Die Aufstände im Nahen Osten, die iranische Bedrohung, der Raketenterror der Hamas und was das alles für Israel bedeutet

Post on September 13th, 2012 in Aktuell

Die Aufstände im Nahen Osten, die iranische Bedrohung und was das alles für Israel bedeutet

Do., 29. November 2012 • 19.00 Uhr
Talmud Tora Schule Hamburg
Grindelhof 30 • 20146 Hamburg

Anmeldung notwendig!
Eintritt 5 € / ermäßigt 3 €
bitte zum Anmelden eine kurze Mail mit Namen für die Gästeliste an
hamburgfuerisrael@googlemail.com

Der „arabische Frühling“ hat den Nahen Osten kräftig durcheinandergewirbelt: Autokraten, Despoten und Diktatoren wurden gestürzt, die Kräfteverhältnisse haben sich vielerorts verschoben, regionale Bündniskonstellationen stehen in Frage.

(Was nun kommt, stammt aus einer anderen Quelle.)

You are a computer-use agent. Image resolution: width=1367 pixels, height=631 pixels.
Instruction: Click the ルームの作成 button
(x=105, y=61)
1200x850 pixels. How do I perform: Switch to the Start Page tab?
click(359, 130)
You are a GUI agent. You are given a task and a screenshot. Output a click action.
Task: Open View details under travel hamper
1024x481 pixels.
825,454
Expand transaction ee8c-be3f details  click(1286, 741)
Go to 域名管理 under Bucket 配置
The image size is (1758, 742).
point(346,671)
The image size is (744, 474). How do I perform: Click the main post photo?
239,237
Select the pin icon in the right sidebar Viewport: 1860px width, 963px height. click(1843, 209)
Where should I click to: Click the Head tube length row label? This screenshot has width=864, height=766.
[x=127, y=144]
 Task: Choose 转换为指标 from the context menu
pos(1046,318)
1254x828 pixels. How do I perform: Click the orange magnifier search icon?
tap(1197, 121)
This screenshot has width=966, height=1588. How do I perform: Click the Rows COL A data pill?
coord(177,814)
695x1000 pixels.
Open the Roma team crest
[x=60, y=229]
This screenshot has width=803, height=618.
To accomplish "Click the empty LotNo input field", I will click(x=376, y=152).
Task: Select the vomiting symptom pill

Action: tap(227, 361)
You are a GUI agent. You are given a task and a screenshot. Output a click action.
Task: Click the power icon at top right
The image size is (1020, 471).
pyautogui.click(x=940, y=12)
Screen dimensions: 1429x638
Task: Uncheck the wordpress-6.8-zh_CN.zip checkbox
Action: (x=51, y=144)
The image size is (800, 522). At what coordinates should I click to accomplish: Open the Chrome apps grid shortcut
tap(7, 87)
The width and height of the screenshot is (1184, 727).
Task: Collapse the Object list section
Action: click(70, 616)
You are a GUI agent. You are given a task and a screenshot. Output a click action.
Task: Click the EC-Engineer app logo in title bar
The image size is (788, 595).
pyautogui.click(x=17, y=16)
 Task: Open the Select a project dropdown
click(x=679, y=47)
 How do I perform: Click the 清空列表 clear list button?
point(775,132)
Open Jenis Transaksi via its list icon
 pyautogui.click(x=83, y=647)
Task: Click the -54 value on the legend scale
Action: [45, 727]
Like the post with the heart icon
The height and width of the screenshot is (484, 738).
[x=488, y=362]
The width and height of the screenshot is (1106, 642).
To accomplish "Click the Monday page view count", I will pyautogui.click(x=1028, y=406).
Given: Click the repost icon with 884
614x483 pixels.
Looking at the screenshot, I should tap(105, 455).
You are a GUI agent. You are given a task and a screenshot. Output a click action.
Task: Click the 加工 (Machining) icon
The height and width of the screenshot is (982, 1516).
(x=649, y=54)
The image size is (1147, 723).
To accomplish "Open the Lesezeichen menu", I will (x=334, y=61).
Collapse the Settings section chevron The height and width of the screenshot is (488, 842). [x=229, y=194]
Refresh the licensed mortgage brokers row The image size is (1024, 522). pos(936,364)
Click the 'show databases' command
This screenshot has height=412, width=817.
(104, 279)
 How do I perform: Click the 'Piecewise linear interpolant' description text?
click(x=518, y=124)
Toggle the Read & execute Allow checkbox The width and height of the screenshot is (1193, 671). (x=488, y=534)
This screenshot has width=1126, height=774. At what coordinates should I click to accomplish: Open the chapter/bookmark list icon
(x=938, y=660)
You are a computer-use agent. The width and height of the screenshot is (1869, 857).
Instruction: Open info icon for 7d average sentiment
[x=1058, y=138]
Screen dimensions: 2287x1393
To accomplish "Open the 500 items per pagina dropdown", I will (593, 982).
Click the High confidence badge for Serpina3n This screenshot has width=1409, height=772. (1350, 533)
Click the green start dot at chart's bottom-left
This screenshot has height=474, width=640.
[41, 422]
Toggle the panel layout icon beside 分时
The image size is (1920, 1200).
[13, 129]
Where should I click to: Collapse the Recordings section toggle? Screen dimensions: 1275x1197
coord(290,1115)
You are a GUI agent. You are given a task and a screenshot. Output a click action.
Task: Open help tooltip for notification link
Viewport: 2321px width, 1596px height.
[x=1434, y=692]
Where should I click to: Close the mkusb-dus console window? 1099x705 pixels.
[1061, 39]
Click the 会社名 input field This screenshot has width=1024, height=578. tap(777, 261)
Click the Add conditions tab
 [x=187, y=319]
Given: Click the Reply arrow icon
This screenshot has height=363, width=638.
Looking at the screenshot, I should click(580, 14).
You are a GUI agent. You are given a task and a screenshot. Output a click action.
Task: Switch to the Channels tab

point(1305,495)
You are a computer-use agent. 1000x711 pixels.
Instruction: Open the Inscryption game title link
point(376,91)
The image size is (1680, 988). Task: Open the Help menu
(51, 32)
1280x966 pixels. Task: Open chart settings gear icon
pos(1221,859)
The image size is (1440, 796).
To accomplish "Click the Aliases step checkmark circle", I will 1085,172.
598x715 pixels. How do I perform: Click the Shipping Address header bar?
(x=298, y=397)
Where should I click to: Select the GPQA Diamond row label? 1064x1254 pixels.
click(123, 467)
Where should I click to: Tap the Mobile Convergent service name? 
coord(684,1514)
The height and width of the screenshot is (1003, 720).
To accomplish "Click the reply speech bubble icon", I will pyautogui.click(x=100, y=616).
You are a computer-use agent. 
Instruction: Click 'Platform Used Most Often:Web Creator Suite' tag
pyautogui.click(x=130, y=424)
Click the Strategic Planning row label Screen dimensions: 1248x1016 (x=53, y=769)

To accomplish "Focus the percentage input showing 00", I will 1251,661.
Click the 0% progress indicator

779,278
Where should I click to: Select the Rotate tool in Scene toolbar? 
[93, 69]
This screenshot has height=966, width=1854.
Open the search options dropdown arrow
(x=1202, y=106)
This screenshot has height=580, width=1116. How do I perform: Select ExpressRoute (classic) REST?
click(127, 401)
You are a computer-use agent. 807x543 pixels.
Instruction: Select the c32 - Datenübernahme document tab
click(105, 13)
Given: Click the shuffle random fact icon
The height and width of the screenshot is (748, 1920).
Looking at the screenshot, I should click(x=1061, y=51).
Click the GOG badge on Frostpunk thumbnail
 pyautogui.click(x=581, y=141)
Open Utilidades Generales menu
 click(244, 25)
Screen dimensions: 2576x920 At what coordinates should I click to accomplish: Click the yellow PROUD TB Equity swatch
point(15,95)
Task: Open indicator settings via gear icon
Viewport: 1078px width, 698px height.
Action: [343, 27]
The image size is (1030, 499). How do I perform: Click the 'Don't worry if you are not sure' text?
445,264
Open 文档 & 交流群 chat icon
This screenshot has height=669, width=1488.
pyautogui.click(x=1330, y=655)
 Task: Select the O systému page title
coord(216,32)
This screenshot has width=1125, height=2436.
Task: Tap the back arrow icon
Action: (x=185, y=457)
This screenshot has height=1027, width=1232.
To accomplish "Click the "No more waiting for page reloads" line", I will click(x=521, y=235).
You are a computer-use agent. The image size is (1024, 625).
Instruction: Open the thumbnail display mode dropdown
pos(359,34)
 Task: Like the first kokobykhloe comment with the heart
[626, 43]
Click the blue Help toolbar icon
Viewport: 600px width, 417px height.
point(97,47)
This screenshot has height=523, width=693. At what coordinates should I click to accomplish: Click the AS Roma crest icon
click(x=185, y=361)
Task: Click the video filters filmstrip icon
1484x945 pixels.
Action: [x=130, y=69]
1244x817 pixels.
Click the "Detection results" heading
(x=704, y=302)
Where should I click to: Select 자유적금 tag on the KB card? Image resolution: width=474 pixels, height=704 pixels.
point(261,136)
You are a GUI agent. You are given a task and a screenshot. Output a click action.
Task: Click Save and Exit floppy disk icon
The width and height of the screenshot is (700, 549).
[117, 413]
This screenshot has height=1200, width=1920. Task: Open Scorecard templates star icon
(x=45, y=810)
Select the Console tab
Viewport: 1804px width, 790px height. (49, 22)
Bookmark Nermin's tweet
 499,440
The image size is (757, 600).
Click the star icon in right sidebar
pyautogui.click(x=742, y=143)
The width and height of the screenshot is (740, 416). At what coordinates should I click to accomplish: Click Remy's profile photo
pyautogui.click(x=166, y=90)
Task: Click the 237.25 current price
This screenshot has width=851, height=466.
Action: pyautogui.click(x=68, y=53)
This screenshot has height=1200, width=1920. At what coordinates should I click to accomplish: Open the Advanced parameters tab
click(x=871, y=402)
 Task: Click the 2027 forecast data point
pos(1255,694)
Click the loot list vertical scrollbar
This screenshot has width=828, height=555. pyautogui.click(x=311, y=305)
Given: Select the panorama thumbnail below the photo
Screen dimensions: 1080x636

Wie nicht zuletzt das Beispiel Ägypten zeigt, profitieren von diesen Veränderungen allerdings nicht die säkularen Kräfte, die zu Beginn die Proteste trugen, sondern vielmehr vor allem die Islamisten. Die aber haben noch stets jedweden gesellschaftlichen Widerspruch und jedwedes Krisensymptom auf die schiere Existenz eines jüdischen Staates im Nahen Osten zurückgeführt, sprich: Israel für alles Übel dieser Welt verantwortlich gemacht – und nach den entsprechenden Konsequenzen gerufen.
Und so hat Ägypten nun einen Präsidenten, der den antisemitischen Muslimbrüdern angehört, während der palästinensische Zweig dieser Muslimbruderschaft, die Hamas, den Raketenterror gegen Israel einmal mehr derart intensiviert hat, dass der jüdische Staat nun erneut gezwungen ist, ihn mit militärischen Mitteln einzudämmen. Hinzu kommt die existenzielle Bedrohung Israels durch das iranische Atomprogramm, die seit dem „arabischen Frühling“ keineswegs geringer geworden ist.

In seinem Vortrag wird Alex Feuerherdt analysieren, wie und warum aus dem „arabischen Frühling“ ein islamistischer Winter geworden ist, was die nuklearen Ambitionen des Iran machen, warum die Hamas gerade jetzt aufs Neue ihren Terror verschärft hat und was das alles für Israel bedeutet.

Zum Referenten: Alex Feuerherdt (43) ist Lektor und freier Publizist. Er lebt in Köln und schreibt schwerpunktmäßig über den Nahen Osten, u.a. für KONKRET, die Jungle World, die Jüdische Allgemeine und den Tagesspiegel.